◆ DIRECTIONS
Give the number of lines in the data below containing the word "each", with no other text.
______________________________
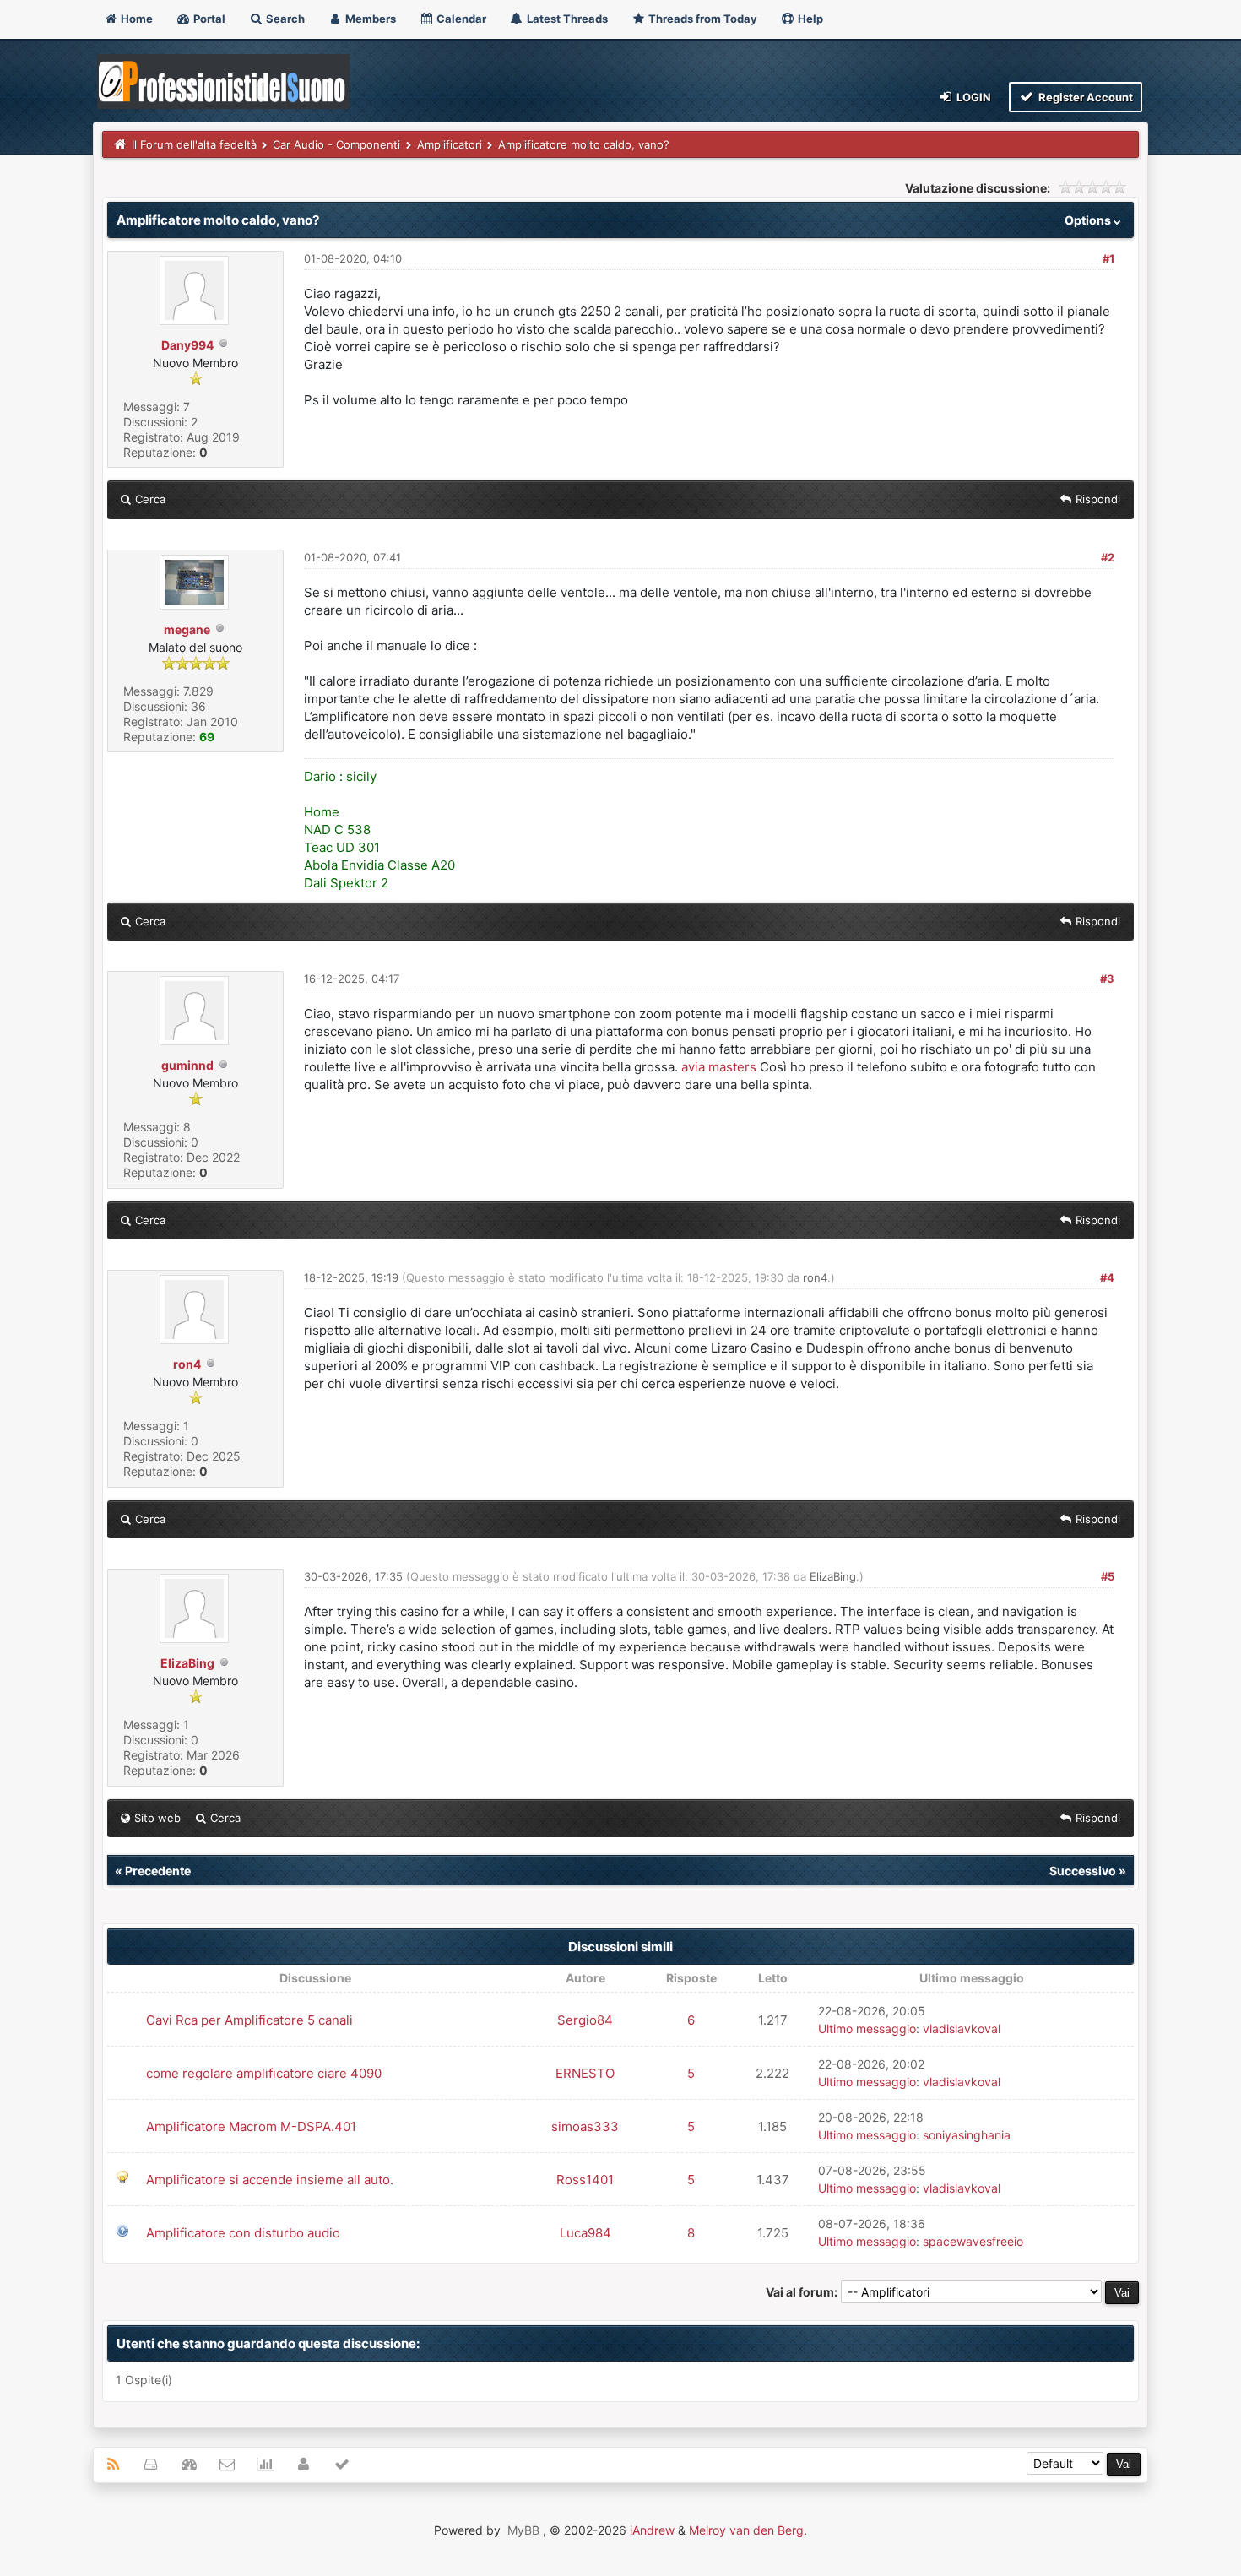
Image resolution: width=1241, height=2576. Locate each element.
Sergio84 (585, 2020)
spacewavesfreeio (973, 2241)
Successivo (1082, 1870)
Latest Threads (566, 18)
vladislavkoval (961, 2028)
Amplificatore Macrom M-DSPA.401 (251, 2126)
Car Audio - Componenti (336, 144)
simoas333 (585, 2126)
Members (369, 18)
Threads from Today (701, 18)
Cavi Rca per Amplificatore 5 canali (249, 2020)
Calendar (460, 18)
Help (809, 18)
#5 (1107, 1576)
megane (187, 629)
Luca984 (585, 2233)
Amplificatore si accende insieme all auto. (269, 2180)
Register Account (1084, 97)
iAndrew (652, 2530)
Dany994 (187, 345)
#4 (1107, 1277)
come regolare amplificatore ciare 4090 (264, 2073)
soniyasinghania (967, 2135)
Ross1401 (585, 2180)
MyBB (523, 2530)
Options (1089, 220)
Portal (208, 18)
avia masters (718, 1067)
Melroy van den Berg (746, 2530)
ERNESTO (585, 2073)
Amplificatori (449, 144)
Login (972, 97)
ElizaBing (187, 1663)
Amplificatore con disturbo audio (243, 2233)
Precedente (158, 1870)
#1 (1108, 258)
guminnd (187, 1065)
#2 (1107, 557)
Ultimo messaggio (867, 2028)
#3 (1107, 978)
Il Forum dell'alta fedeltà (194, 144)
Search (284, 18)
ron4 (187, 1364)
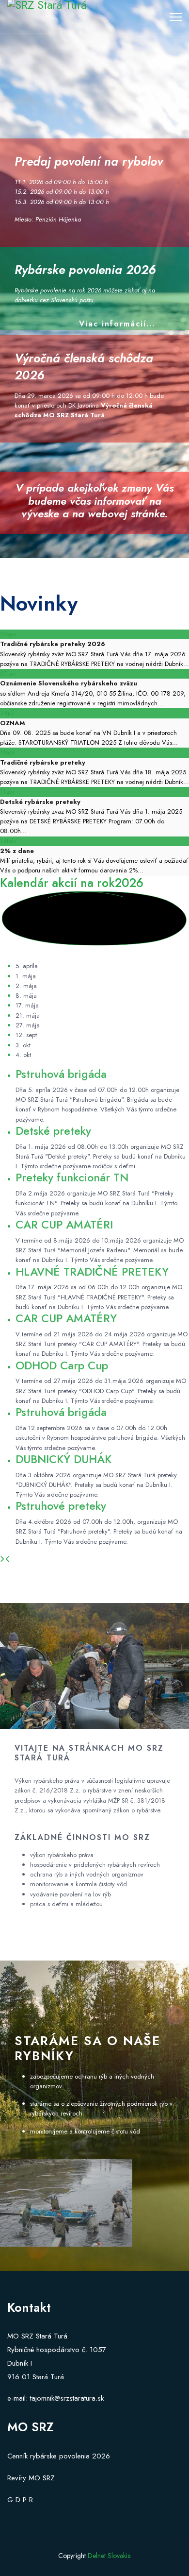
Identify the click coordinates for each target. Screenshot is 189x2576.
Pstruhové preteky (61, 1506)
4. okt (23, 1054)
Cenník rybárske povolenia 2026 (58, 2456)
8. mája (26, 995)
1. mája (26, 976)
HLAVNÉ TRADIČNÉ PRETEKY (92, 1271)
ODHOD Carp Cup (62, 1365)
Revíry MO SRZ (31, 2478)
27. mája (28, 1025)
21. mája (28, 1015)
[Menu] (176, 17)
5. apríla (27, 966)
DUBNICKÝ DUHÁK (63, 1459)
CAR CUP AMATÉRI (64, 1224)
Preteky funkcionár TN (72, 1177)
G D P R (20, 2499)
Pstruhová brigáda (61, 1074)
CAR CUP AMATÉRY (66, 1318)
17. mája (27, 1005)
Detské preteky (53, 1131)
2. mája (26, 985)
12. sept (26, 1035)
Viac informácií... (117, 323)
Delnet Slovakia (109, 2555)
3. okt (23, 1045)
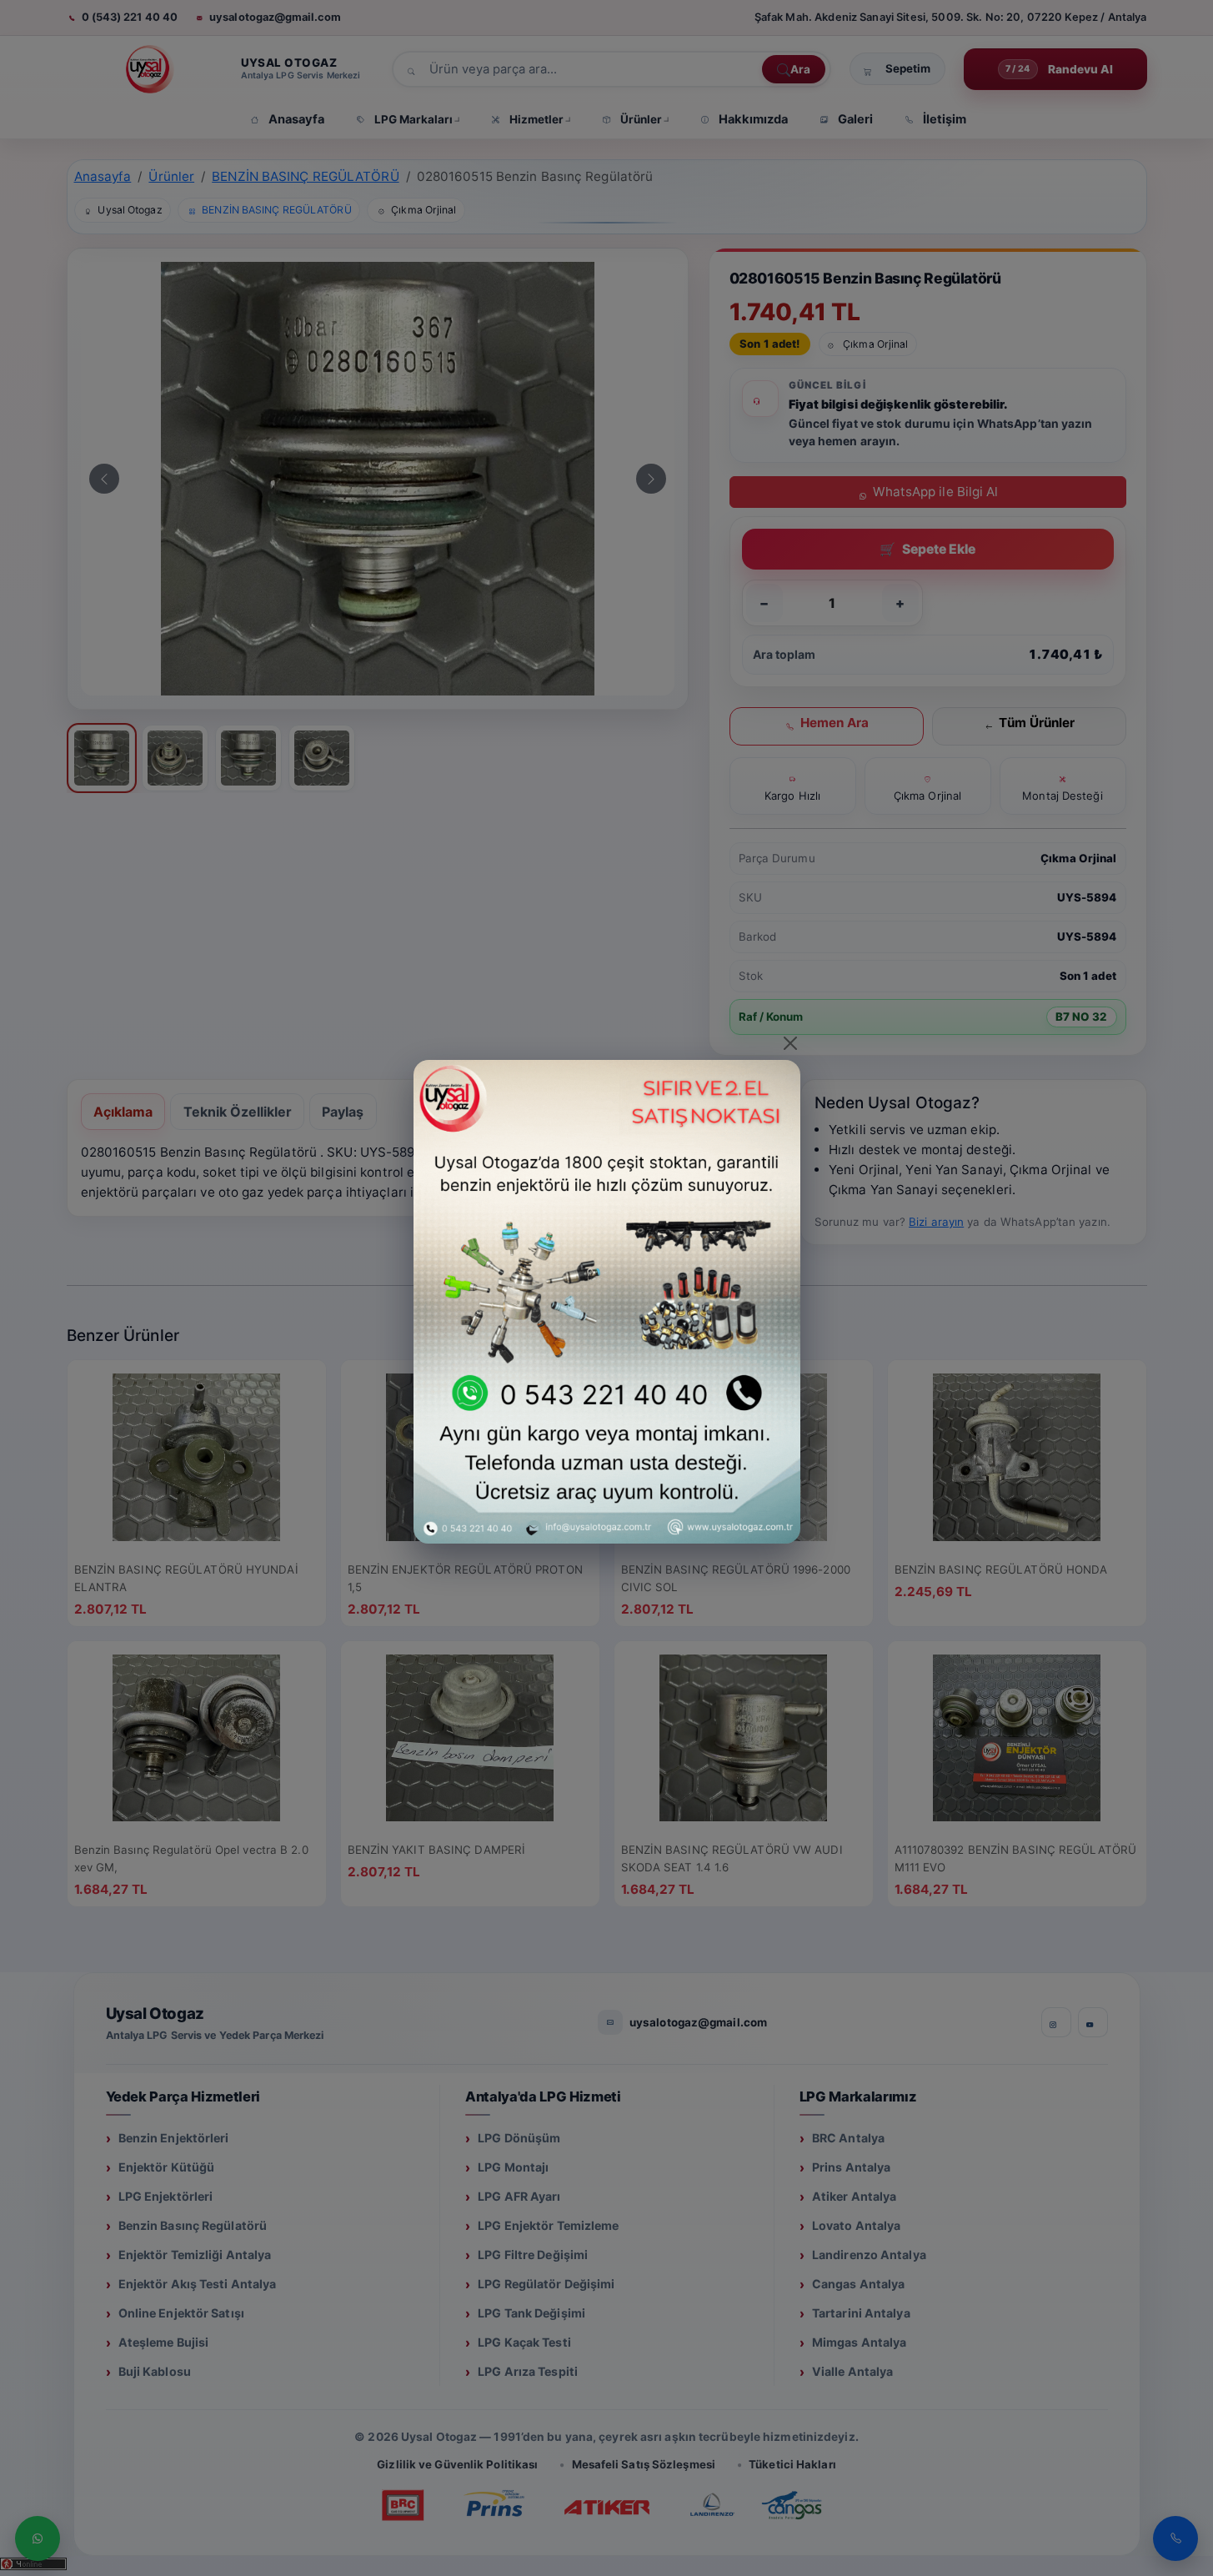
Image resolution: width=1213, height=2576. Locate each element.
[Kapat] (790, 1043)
______________________________
◆ RESPONSE AREA
3